Work instruction: A faithful, complete transcription of the listing is required.

Source data:
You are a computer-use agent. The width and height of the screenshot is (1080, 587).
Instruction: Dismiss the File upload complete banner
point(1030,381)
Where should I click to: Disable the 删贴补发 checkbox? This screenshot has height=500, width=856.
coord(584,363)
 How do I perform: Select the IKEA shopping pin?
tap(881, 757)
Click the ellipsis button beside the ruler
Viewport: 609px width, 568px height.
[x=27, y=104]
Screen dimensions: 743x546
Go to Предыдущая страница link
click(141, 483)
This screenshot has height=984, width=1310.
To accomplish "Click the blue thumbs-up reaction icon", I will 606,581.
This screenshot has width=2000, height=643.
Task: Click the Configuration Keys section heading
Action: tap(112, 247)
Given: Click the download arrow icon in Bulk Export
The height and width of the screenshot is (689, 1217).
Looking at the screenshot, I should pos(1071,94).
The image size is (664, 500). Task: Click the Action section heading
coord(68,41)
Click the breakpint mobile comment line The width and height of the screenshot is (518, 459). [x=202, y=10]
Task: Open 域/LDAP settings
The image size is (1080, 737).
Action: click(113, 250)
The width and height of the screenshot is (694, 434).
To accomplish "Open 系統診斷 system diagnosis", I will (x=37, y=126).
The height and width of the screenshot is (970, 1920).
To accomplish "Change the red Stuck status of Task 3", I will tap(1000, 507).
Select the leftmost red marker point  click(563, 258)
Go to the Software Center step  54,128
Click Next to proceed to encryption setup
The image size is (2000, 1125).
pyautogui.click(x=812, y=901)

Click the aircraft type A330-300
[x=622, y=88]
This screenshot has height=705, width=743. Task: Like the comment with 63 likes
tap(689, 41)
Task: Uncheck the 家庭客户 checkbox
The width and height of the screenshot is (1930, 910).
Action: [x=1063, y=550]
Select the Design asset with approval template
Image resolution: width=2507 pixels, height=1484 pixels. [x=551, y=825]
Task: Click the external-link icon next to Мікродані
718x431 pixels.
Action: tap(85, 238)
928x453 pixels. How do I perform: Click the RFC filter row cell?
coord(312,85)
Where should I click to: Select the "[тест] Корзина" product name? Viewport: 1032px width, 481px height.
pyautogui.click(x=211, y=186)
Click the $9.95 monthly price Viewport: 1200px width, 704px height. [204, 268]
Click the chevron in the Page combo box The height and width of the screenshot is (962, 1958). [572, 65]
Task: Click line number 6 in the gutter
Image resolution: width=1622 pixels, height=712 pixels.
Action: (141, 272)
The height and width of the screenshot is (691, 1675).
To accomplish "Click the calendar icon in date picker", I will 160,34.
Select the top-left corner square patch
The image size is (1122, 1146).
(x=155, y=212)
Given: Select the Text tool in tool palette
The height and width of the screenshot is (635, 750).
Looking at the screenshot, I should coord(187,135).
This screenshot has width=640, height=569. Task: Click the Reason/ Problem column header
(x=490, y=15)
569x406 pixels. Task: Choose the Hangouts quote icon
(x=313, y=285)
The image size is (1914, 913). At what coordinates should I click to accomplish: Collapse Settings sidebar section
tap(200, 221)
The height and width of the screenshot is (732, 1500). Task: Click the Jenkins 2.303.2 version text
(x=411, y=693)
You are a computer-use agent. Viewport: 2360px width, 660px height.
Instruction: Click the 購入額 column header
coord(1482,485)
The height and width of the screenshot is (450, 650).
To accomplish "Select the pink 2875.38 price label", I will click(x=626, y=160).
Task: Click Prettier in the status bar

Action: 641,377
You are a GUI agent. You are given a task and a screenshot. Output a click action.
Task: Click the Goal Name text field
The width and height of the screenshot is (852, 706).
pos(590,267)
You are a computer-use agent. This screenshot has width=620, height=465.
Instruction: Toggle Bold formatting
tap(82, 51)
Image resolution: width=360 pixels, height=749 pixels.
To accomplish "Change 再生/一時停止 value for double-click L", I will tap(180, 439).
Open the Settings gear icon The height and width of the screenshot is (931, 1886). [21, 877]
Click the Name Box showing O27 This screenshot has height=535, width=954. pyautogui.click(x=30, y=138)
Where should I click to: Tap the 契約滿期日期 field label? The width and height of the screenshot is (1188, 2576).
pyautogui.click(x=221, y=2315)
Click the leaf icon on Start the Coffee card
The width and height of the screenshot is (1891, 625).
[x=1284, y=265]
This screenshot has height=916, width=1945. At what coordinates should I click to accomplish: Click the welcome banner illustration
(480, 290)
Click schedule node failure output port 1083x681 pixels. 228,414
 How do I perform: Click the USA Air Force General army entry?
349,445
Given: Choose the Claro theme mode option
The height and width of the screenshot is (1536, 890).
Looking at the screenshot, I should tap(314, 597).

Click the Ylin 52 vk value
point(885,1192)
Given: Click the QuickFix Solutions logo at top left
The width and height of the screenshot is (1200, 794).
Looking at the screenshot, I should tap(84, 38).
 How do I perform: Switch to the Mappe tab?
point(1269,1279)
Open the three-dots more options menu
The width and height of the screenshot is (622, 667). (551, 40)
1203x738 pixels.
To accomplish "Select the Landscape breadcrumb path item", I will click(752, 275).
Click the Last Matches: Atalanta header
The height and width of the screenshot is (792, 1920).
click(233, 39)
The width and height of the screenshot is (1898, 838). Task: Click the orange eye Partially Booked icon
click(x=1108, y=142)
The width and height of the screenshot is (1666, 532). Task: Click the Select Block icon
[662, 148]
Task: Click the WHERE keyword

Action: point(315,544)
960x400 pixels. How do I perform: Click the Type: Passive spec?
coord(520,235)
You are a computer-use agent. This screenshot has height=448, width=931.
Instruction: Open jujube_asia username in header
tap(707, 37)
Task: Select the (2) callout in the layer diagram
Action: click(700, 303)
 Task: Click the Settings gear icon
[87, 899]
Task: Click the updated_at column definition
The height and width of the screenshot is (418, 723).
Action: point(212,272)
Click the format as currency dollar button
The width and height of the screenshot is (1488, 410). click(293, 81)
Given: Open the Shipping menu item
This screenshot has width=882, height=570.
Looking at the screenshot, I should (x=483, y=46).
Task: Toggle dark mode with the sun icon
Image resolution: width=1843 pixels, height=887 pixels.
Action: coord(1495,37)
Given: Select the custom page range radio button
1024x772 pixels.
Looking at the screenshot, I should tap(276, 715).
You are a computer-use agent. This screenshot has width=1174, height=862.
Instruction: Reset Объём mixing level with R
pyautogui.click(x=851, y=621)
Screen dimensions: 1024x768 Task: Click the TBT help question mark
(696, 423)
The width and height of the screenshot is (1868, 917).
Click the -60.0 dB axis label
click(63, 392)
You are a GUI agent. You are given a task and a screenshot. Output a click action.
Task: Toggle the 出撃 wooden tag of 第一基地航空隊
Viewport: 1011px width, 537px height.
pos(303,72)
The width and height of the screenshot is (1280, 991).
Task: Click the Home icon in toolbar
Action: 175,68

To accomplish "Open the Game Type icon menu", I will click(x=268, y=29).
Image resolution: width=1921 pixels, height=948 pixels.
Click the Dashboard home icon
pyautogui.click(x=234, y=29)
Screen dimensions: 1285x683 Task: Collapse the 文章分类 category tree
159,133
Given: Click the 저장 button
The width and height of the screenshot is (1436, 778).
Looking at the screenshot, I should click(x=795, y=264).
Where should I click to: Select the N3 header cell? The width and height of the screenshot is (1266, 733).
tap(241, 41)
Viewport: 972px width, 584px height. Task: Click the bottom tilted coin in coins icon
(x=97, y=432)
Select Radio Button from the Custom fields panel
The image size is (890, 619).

Solution for this problem:
You are a computer-use agent. The width and height of the screenshot is (1080, 587).
Instruction: Dismiss the File upload complete banner
point(1030,381)
Where should I click to: Disable the 删贴补发 checkbox? This screenshot has height=500, width=856.
coord(584,363)
 How do I perform: Select the IKEA shopping pin?
tap(881, 757)
Click the ellipsis button beside the ruler
Viewport: 609px width, 568px height.
[x=27, y=104]
Screen dimensions: 743x546
Go to Предыдущая страница link
click(141, 483)
This screenshot has height=984, width=1310.
To accomplish "Click the blue thumbs-up reaction icon", I will 606,581.
This screenshot has width=2000, height=643.
Task: Click the Configuration Keys section heading
Action: tap(112, 247)
Given: Click the download arrow icon in Bulk Export
The height and width of the screenshot is (689, 1217).
Looking at the screenshot, I should pos(1071,94).
The image size is (664, 500). Task: Click the Action section heading
coord(68,41)
Click the breakpint mobile comment line The width and height of the screenshot is (518, 459). [x=202, y=10]
Task: Open 域/LDAP settings
The image size is (1080, 737).
Action: click(113, 250)
The width and height of the screenshot is (694, 434).
To accomplish "Open 系統診斷 system diagnosis", I will (x=37, y=126).
The height and width of the screenshot is (970, 1920).
To accomplish "Change the red Stuck status of Task 3", I will tap(1000, 507).
Select the leftmost red marker point  click(563, 258)
Go to the Software Center step  54,128
Click Next to proceed to encryption setup
The image size is (2000, 1125).
pyautogui.click(x=812, y=901)

Click the aircraft type A330-300
[x=622, y=88]
This screenshot has height=705, width=743. Task: Like the comment with 63 likes
tap(689, 41)
Task: Uncheck the 家庭客户 checkbox
The width and height of the screenshot is (1930, 910).
Action: [x=1063, y=550]
Select the Design asset with approval template
Image resolution: width=2507 pixels, height=1484 pixels. [x=551, y=825]
Task: Click the external-link icon next to Мікродані
718x431 pixels.
Action: tap(85, 238)
928x453 pixels. How do I perform: Click the RFC filter row cell?
coord(312,85)
Where should I click to: Select the "[тест] Корзина" product name? Viewport: 1032px width, 481px height.
pyautogui.click(x=211, y=186)
Click the $9.95 monthly price Viewport: 1200px width, 704px height. [204, 268]
Click the chevron in the Page combo box The height and width of the screenshot is (962, 1958). [572, 65]
Task: Click line number 6 in the gutter
Image resolution: width=1622 pixels, height=712 pixels.
Action: (141, 272)
The height and width of the screenshot is (691, 1675).
To accomplish "Click the calendar icon in date picker", I will 160,34.
Select the top-left corner square patch
The image size is (1122, 1146).
(x=155, y=212)
Given: Select the Text tool in tool palette
The height and width of the screenshot is (635, 750).
Looking at the screenshot, I should coord(187,135).
This screenshot has width=640, height=569. Task: Click the Reason/ Problem column header
(x=490, y=15)
569x406 pixels. Task: Choose the Hangouts quote icon
(x=313, y=285)
The image size is (1914, 913). At what coordinates should I click to accomplish: Collapse Settings sidebar section
tap(200, 221)
The height and width of the screenshot is (732, 1500). Task: Click the Jenkins 2.303.2 version text
(x=411, y=693)
You are a computer-use agent. Viewport: 2360px width, 660px height.
Instruction: Click the 購入額 column header
coord(1482,485)
The height and width of the screenshot is (450, 650).
To accomplish "Select the pink 2875.38 price label", I will click(x=626, y=160).
Task: Click Prettier in the status bar

Action: 641,377
You are a GUI agent. You are given a task and a screenshot. Output a click action.
Task: Click the Goal Name text field
The width and height of the screenshot is (852, 706).
pos(590,267)
You are a computer-use agent. This screenshot has width=620, height=465.
Instruction: Toggle Bold formatting
tap(82, 51)
Image resolution: width=360 pixels, height=749 pixels.
To accomplish "Change 再生/一時停止 value for double-click L", I will tap(180, 439).
Open the Settings gear icon The height and width of the screenshot is (931, 1886). [21, 877]
Click the Name Box showing O27 This screenshot has height=535, width=954. pyautogui.click(x=30, y=138)
Where should I click to: Tap the 契約滿期日期 field label? The width and height of the screenshot is (1188, 2576).
pyautogui.click(x=221, y=2315)
Click the leaf icon on Start the Coffee card
The width and height of the screenshot is (1891, 625).
[x=1284, y=265]
This screenshot has height=916, width=1945. At what coordinates should I click to accomplish: Click the welcome banner illustration
(480, 290)
Click schedule node failure output port 1083x681 pixels. 228,414
 How do I perform: Click the USA Air Force General army entry?
349,445
Given: Choose the Claro theme mode option
The height and width of the screenshot is (1536, 890).
Looking at the screenshot, I should tap(314, 597).

Click the Ylin 52 vk value
point(885,1192)
Given: Click the QuickFix Solutions logo at top left
The width and height of the screenshot is (1200, 794).
Looking at the screenshot, I should tap(84, 38).
 How do I perform: Switch to the Mappe tab?
point(1269,1279)
Open the three-dots more options menu
The width and height of the screenshot is (622, 667). (551, 40)
1203x738 pixels.
To accomplish "Select the Landscape breadcrumb path item", I will click(752, 275).
Click the Last Matches: Atalanta header
The height and width of the screenshot is (792, 1920).
click(233, 39)
The width and height of the screenshot is (1898, 838). Task: Click the orange eye Partially Booked icon
click(x=1108, y=142)
The width and height of the screenshot is (1666, 532). Task: Click the Select Block icon
[662, 148]
Task: Click the WHERE keyword

Action: point(315,544)
960x400 pixels. How do I perform: Click the Type: Passive spec?
coord(520,235)
You are a computer-use agent. This screenshot has height=448, width=931.
Instruction: Open jujube_asia username in header
tap(707, 37)
Task: Select the (2) callout in the layer diagram
Action: click(700, 303)
 Task: Click the Settings gear icon
[87, 899]
Task: Click the updated_at column definition
The height and width of the screenshot is (418, 723).
Action: point(212,272)
Click the format as currency dollar button
The width and height of the screenshot is (1488, 410). click(293, 81)
Given: Open the Shipping menu item
This screenshot has width=882, height=570.
Looking at the screenshot, I should (x=483, y=46).
Task: Toggle dark mode with the sun icon
Image resolution: width=1843 pixels, height=887 pixels.
Action: coord(1495,37)
Given: Select the custom page range radio button
1024x772 pixels.
Looking at the screenshot, I should tap(276, 715).
You are a computer-use agent. This screenshot has width=1174, height=862.
Instruction: Reset Объём mixing level with R
pyautogui.click(x=851, y=621)
Screen dimensions: 1024x768 Task: Click the TBT help question mark
(696, 423)
The width and height of the screenshot is (1868, 917).
Click the -60.0 dB axis label
click(63, 392)
You are a GUI agent. You are given a task and a screenshot. Output a click action.
Task: Toggle the 出撃 wooden tag of 第一基地航空隊
Viewport: 1011px width, 537px height.
pos(303,72)
The width and height of the screenshot is (1280, 991).
Task: Click the Home icon in toolbar
Action: 175,68

To accomplish "Open the Game Type icon menu", I will click(x=268, y=29).
Image resolution: width=1921 pixels, height=948 pixels.
Click the Dashboard home icon
pyautogui.click(x=234, y=29)
Screen dimensions: 1285x683 Task: Collapse the 文章分类 category tree
159,133
Given: Click the 저장 button
The width and height of the screenshot is (1436, 778).
Looking at the screenshot, I should click(x=795, y=264).
Where should I click to: Select the N3 header cell? The width and height of the screenshot is (1266, 733).
tap(241, 41)
Viewport: 972px width, 584px height. Task: Click the bottom tilted coin in coins icon
(x=97, y=432)
Select Radio Button from the Custom fields panel
The image size is (890, 619).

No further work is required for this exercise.